**Aim A**
Answer each question from the passage on teaching for character and competency.
(i) According to the passage, what does success mean?
(ii) How does the passage define wellness?
(iii) Which four kinds of health does the passage list as influencing our wellness?
**Aim B**
Write out the part of the passage on teaching for character and competency from "If character is" to "Pathway to Excellence.".

**Extract**
--------------------------------

If character is the way we live a life and competency is how we demonstrate our capacity to do this with the adaptive expertise and self-efficacy to thrive in our world, then teaching for character and competency means how we prepare our students to live and thrive on The Pathway to Excellence.

Success means progress and wellness on our pathways to excellence. Progress is defined by the growth, motivation, engagement, achievement, and qualification of a person in each of their competencies. These concepts are connected intimately with each other; inherent in this connectedness is the measurement of a person’s progress according to growth in mastery of competencies, organisation of one’s life around these competencies, and a sense of thriving in the world through these competencies. Wellness is how we experience health and happiness in the world. Our wellness (or how well we feel) is influenced by our health – physical, psychological, emotional, and spiritual, our satisfaction with the lives we are leading, and the sense of purpose and connectedness we have. Our character is directly affected by our wellness; how well we are is so very important to how we live our lives and who we are becoming through all of our social relationships and educational experiences on our pathways to excellence.

--------------------------------

**Data excerpts**
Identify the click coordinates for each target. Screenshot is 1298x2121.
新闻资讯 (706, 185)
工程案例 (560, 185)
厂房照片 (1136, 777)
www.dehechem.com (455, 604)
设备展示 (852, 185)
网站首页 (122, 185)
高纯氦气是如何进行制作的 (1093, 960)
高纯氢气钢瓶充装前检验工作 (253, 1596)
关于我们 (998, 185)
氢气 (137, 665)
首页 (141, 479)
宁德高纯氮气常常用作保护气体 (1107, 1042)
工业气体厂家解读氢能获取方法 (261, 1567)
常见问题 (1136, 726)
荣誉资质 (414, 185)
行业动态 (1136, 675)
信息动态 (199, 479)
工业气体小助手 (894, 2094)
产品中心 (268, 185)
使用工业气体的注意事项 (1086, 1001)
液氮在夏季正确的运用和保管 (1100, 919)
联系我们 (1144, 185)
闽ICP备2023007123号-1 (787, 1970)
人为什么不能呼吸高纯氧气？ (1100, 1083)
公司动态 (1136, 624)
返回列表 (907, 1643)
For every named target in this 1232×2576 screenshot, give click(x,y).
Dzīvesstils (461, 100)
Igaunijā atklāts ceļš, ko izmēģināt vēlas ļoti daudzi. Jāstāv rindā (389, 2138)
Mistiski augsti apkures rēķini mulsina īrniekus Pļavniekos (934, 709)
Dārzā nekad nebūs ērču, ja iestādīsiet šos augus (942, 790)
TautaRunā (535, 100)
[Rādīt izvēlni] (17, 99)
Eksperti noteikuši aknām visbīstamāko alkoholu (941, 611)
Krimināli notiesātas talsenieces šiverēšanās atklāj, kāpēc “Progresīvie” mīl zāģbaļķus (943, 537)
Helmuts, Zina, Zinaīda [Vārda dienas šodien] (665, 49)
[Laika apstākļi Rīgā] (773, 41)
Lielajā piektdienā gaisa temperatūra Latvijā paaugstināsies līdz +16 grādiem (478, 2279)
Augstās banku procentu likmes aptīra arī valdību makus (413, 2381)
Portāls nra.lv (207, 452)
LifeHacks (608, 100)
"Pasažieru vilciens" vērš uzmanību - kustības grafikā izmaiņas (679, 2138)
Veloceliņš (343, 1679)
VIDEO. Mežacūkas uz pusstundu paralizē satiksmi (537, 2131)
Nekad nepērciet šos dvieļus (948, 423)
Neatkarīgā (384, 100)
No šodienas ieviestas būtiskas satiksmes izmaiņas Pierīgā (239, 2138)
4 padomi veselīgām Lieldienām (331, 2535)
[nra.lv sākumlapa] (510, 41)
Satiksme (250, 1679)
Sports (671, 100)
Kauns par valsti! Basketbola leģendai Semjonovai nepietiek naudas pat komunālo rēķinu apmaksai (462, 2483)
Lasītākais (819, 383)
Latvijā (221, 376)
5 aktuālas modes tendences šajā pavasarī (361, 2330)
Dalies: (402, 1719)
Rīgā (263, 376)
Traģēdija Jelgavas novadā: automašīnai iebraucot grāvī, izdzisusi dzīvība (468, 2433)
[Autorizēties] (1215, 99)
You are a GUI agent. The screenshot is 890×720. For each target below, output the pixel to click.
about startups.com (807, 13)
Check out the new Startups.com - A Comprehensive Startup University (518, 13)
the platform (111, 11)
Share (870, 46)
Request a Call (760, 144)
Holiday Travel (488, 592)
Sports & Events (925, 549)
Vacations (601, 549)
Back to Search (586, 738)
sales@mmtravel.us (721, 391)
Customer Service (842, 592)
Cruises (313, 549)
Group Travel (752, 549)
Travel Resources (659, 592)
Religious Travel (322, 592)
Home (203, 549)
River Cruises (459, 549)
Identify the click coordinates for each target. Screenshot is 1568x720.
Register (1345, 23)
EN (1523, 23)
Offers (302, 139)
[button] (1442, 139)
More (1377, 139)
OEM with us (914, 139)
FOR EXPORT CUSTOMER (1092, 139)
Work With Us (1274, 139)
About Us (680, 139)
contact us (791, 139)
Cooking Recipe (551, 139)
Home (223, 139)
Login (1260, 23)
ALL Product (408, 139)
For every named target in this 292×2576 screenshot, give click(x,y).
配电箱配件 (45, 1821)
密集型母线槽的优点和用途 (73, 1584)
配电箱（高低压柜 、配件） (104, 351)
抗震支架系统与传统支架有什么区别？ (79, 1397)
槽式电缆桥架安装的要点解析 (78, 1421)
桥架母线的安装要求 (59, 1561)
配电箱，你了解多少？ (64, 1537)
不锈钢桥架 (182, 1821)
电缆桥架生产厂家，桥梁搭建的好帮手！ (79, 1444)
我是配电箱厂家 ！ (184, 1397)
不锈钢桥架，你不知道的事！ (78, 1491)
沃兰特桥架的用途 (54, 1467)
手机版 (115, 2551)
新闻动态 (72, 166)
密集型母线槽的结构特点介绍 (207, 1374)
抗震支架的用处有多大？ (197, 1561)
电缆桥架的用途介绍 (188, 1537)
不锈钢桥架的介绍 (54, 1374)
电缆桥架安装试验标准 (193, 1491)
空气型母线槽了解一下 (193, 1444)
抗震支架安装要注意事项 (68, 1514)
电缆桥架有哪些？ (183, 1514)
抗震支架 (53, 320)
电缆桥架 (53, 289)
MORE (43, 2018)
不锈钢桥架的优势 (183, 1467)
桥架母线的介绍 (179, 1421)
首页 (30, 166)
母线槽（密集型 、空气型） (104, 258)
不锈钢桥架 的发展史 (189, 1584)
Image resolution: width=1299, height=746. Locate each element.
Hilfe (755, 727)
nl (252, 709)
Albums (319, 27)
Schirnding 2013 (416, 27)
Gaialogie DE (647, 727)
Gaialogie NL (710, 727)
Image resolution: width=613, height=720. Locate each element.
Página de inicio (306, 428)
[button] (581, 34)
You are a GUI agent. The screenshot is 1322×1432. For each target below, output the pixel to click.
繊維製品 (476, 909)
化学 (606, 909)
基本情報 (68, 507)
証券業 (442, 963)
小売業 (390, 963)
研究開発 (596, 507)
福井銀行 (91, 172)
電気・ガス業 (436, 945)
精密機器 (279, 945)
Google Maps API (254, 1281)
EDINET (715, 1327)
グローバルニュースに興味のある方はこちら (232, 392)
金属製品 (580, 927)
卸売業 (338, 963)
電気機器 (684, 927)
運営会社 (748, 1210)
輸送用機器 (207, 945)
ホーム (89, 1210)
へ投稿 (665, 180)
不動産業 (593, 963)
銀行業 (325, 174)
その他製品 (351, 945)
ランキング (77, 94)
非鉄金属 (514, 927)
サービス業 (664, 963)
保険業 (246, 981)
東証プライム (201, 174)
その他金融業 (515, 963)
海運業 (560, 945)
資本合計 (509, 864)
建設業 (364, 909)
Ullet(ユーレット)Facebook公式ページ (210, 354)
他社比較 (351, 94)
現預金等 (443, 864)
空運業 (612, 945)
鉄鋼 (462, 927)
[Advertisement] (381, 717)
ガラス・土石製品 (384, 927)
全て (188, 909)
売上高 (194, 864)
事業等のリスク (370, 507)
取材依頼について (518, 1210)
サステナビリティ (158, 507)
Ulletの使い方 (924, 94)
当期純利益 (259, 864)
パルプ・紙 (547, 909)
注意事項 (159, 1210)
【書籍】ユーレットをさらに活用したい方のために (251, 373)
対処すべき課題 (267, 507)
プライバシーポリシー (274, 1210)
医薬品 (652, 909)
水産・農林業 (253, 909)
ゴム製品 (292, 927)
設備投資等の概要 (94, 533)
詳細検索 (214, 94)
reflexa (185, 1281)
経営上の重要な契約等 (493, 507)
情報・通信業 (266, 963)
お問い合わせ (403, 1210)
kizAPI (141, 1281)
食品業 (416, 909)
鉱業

--------------------------------

**Correct answer A**
(i) Progress and wellness on our pathways to excellence.
(ii) Wellness is how we experience health and happiness in the world.
(iii) Physical, psychological, emotional, and spiritual.

**Correct answer B**
If character is the way we live a life and competency is how we demonstrate our capacity to do this with the adaptive expertise and self-efficacy to thrive in our world, then teaching for character and competency means how we prepare our students to live and thrive on The Pathway to Excellence.